*deep breath* Okay, this is going to be a long one. xD
I've been trying to keep my mind off of this so that I don't go crazy with over thinking and letting my low confidence/self-esteem get to me.
A couple of weeks ago, I went to a job interview for a call centre and everything went well. They even offered me a position and I gladly accepted as I really need this job and I wasn't getting any other call backs. Orientation starts the 2nd and the (paid) training starts on the 3rd (my birthday, actually xD). My family is super happy for me and honestly, I feel so proud, but..
I'm scared of letting everyone down and not being able to stay on at this job. I haven't had a job for a very long time. I am going to be 25 years old next week and I haven't been able to work for about 2 years due to depression and anxiety. I've been really trying to overcome my fears, anxieties and lack of confidence by making myself do things I'm not used to doing like going out around people, socializing, etc.

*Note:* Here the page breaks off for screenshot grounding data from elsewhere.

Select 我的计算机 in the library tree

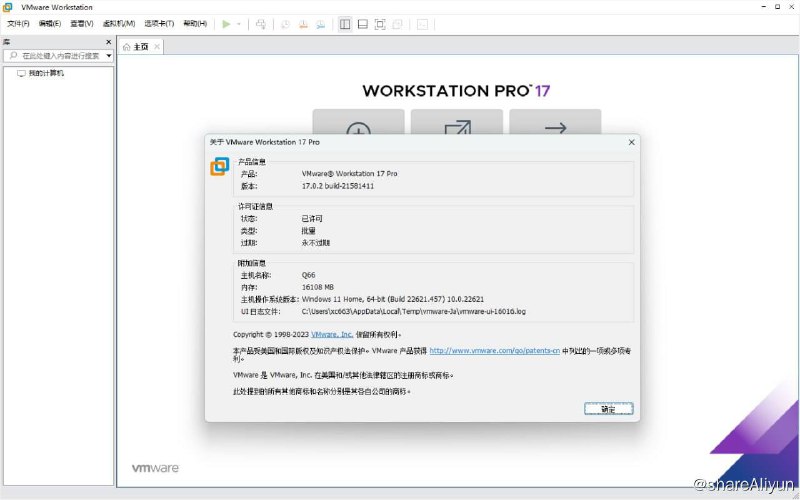click(x=45, y=73)
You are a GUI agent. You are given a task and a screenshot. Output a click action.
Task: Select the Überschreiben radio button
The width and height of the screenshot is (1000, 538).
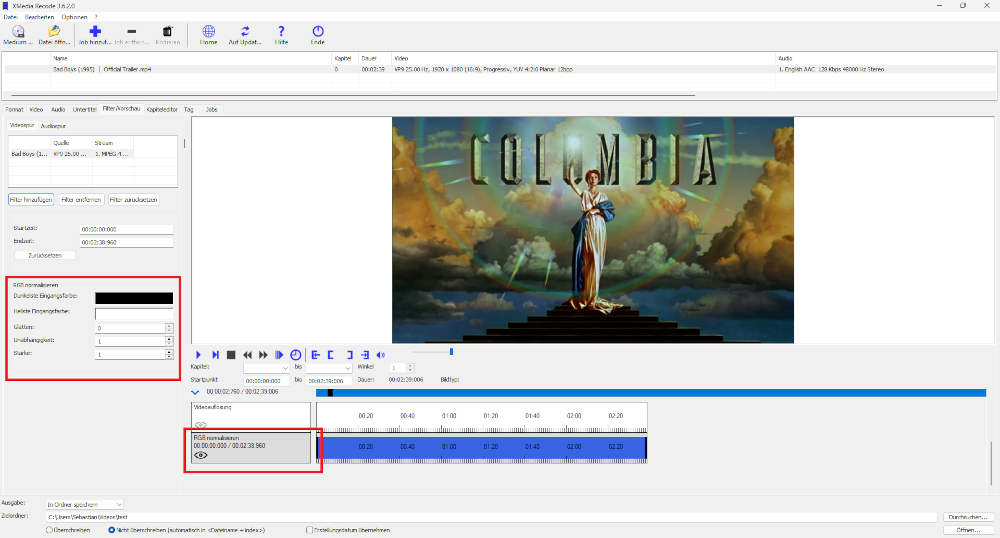pyautogui.click(x=50, y=530)
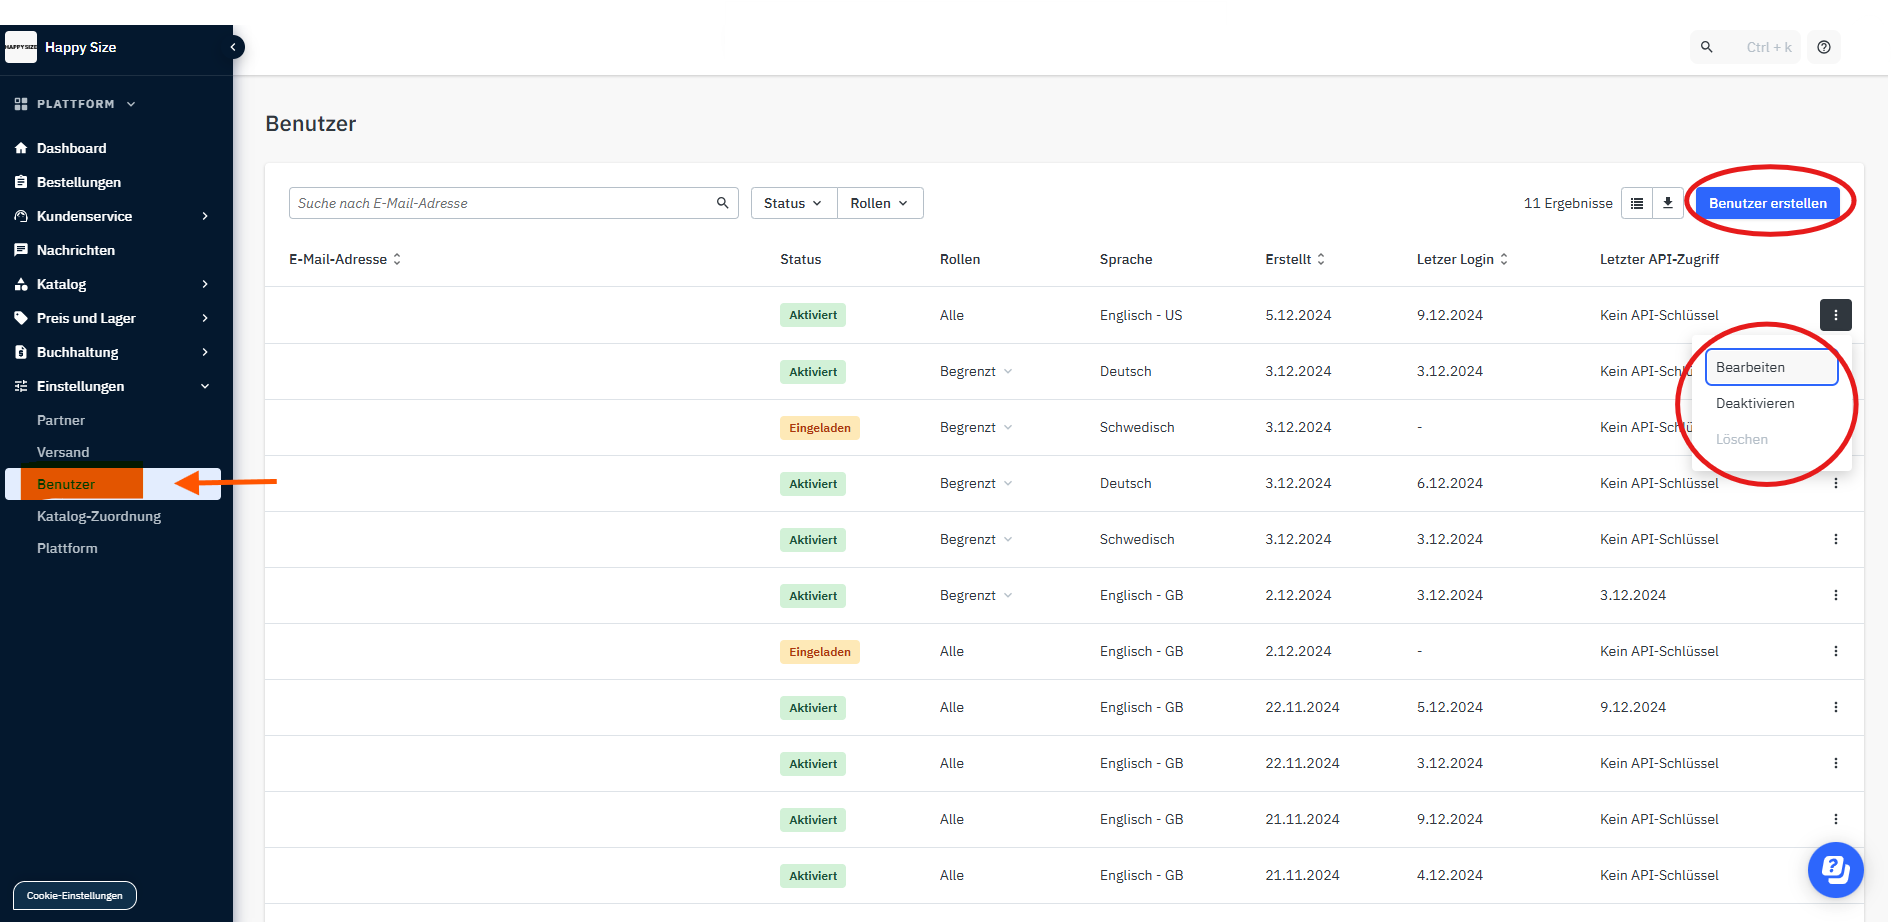Open Katalog-Zuordnung in sidebar
The width and height of the screenshot is (1893, 922).
(99, 516)

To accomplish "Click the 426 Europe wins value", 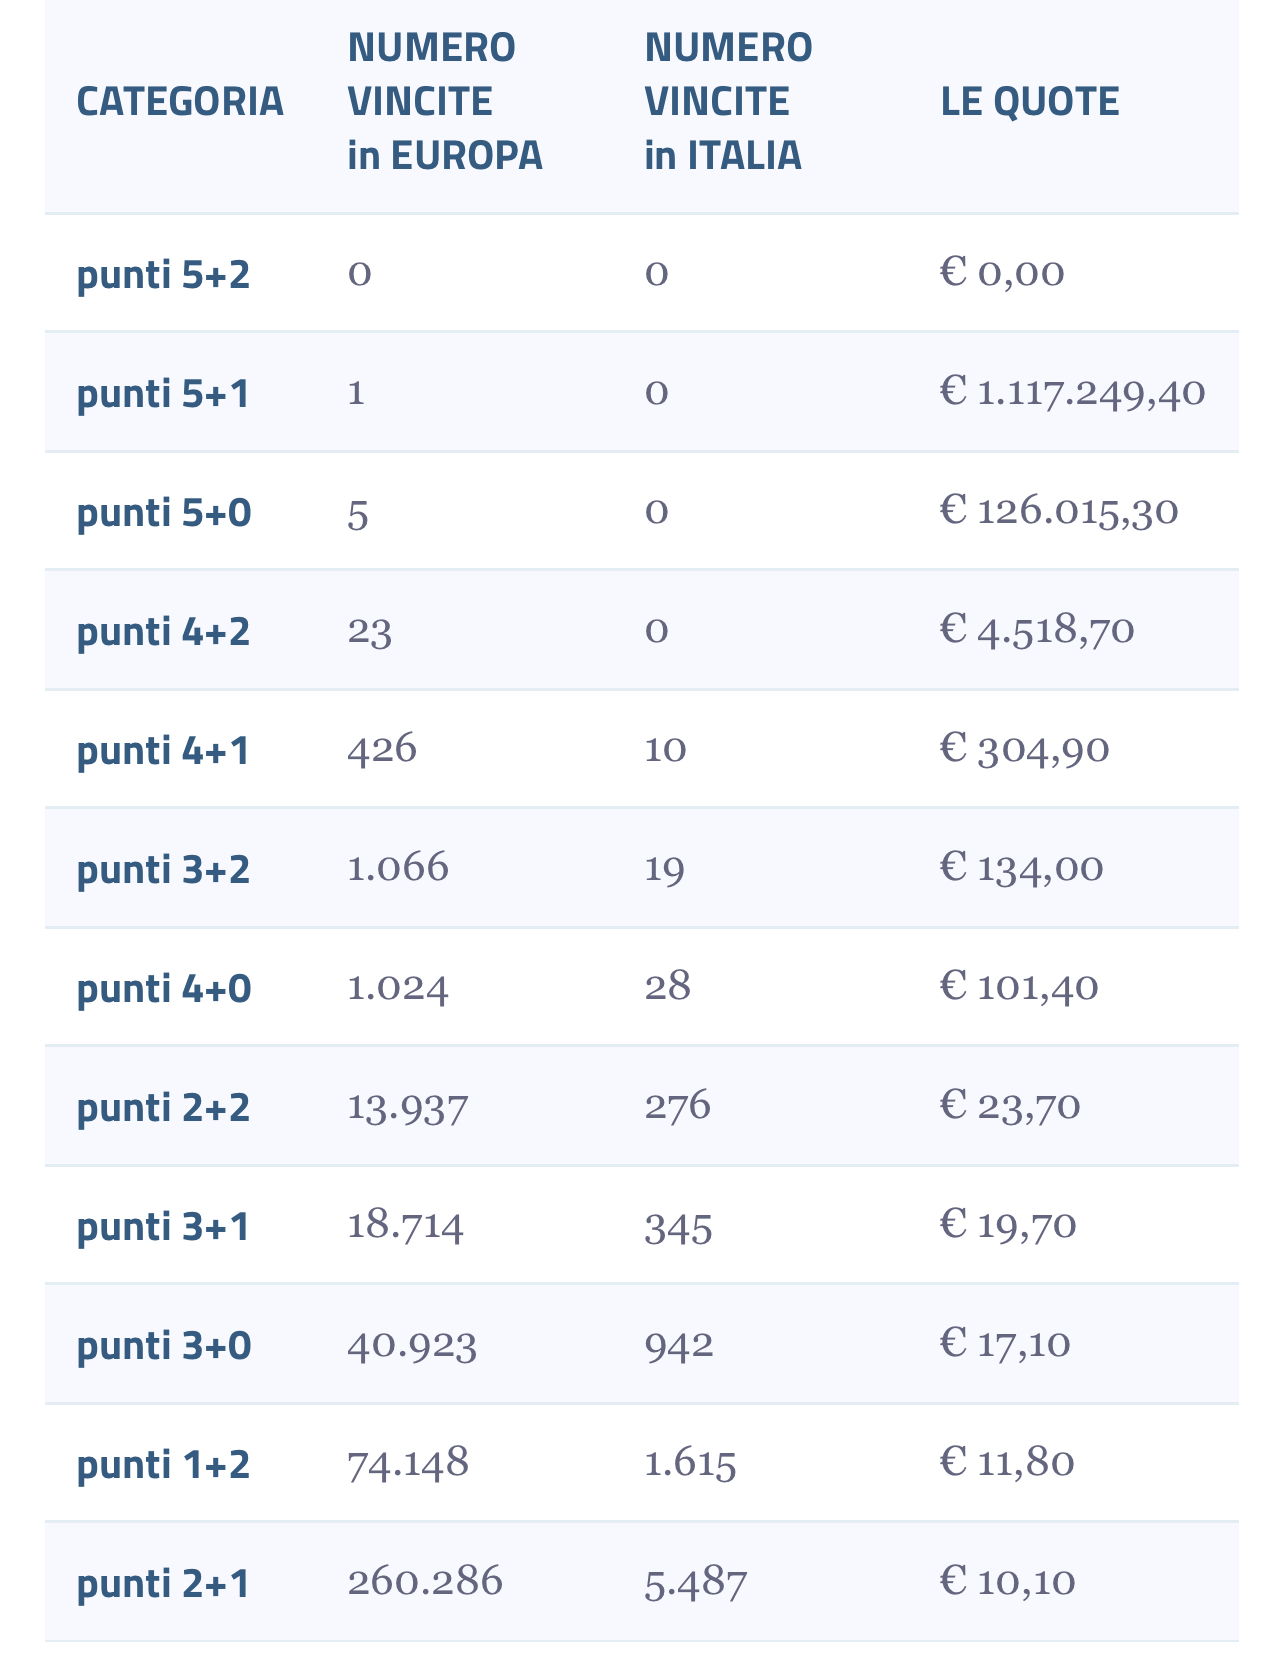I will coord(382,749).
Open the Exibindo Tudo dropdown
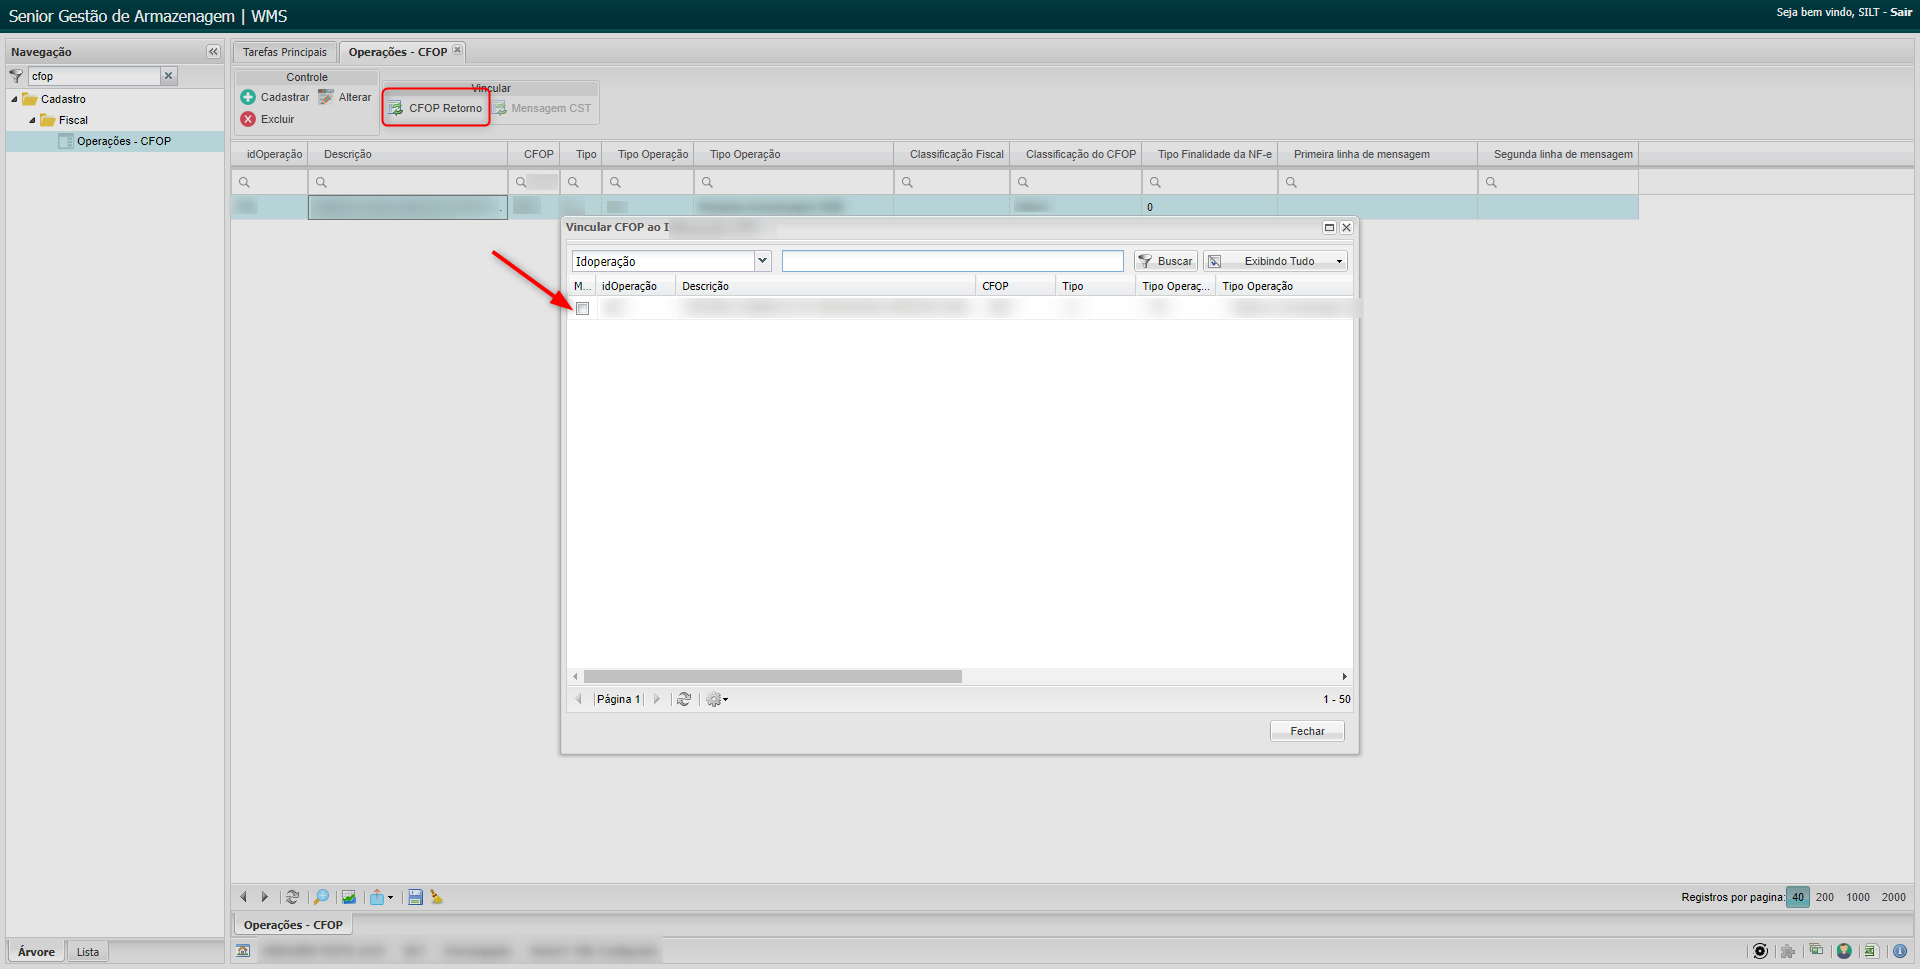This screenshot has height=969, width=1920. pyautogui.click(x=1339, y=261)
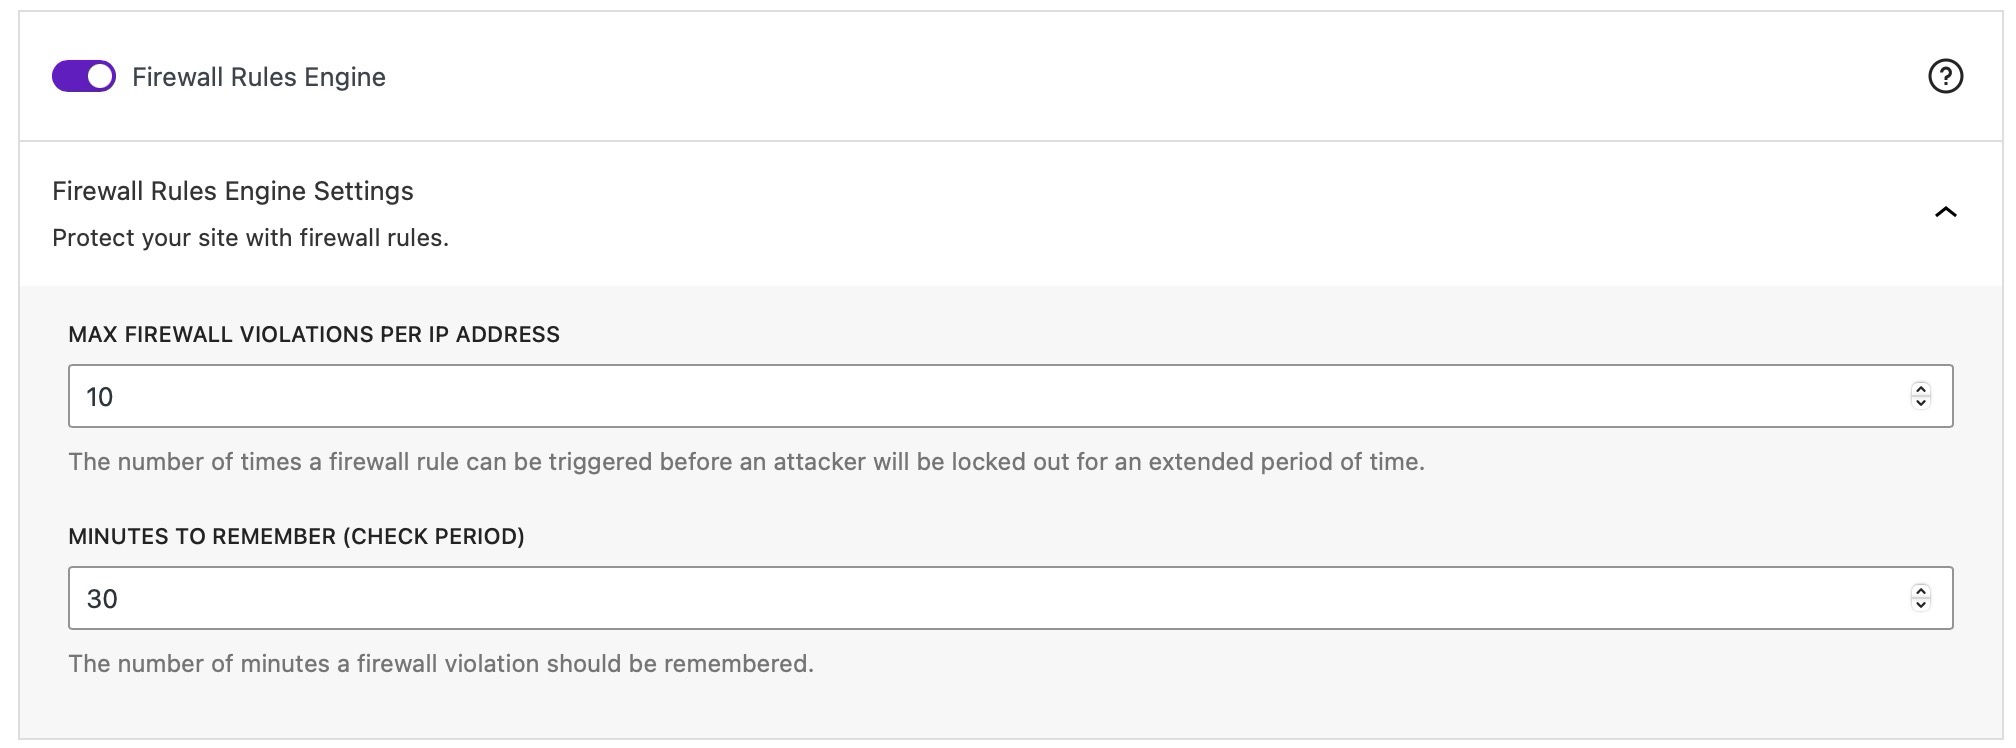Screen dimensions: 2016x748
Task: Decrement the max firewall violations value
Action: (x=1920, y=403)
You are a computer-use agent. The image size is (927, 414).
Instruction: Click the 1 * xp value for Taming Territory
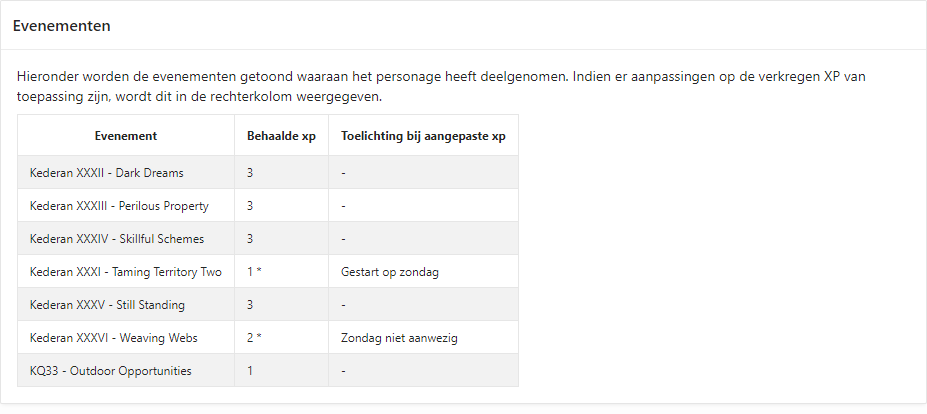[254, 272]
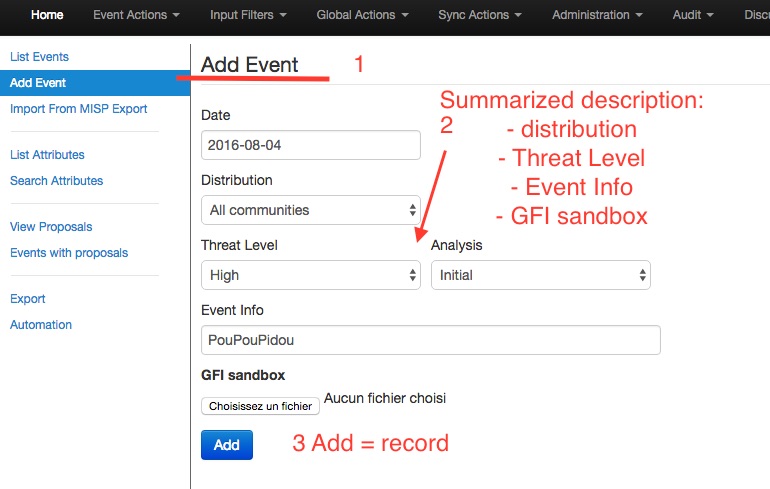Image resolution: width=770 pixels, height=489 pixels.
Task: Open the Sync Actions menu
Action: pyautogui.click(x=480, y=15)
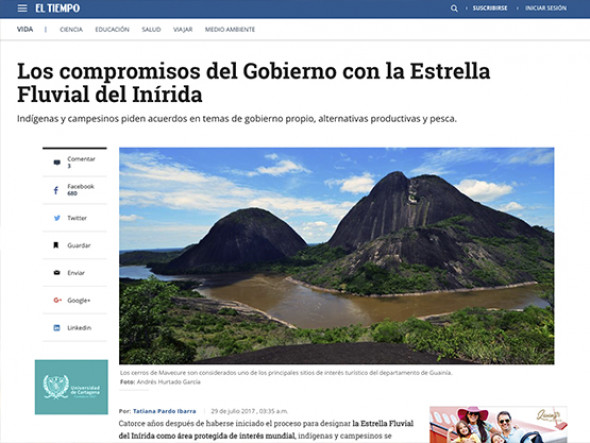The image size is (590, 443).
Task: Open the hamburger menu icon
Action: tap(22, 8)
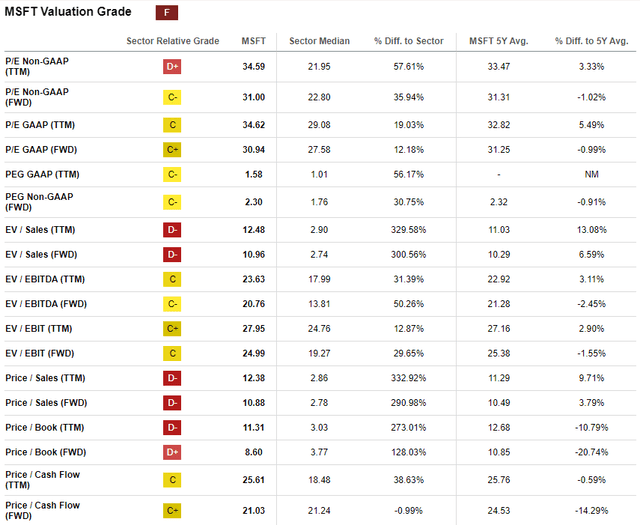Open the PEG GAAP (TTM) metric row label

(42, 175)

I am not sure how well I am going to be for being around other people every day so suddenly after basically being anti-social and off the radar with anyone pretty much for so long. I never had any kind of medical or group help or anything like that because we never could afford to. Just a very supportive mother and boyfriend who help me out as much as they can whenever they can, God bless them.
So, I've been feeling happy, scared, anxious, excited and nervous at the same time. It's actually exhausting when I let myself think and feel about everything. T_T lol. Any advice/help is always appreciated whether it's on here or via PM.
Thanks for even reading this, much appreciated. <3 I just really needed to get it out.